The Genpei War (1180–1185) was a war between the Taira (Heike) and Minamoto (Genji) clans, two very prominent Japanese clans of the late-Heian period. The epic The Tale of the Heike was composed in the early 13th century in order to commemorate the stories of courageous and devoted samurai. Among those was Tomoe Gozen, servant of Minamoto no Yoshinaka of the Minamoto clan. She assisted Yoshinaka in defending himself against the forces of his cousin, Minamoto no Yoritomo, especially during the Battle of Awazu in 1184.

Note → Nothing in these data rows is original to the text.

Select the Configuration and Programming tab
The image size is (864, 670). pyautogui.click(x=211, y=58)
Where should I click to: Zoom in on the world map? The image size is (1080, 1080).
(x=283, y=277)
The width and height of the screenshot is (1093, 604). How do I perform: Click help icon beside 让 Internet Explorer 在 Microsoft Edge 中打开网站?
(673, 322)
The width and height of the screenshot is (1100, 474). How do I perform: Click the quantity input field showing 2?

In The Tale of the Heike, she was described as:

... especially beautiful, with white skin, long hair, and charming features. She was also a remarkably strong archer, and as a swordswoman, she was a warrior worth a thousand, ready to confront a demon or a god, mounted or on foot. She handled unbroken horses with superb skill; she rode unscathed down perilous descents. Whenever a battle was imminent, Yoshinaka sent her out as his first captain, equipped with strong armor, an oversized sword, and a mighty bow; and she performed more deeds of valor than any of his other warriors.

Tomoe Gozen was not always accredited as a historical figure. However, she has impacted much of the warrior class, including many traditional Naginata schools. Her actions in battle received much attention in the arts, such as the Noh play Tomoe and various ukiyo-e.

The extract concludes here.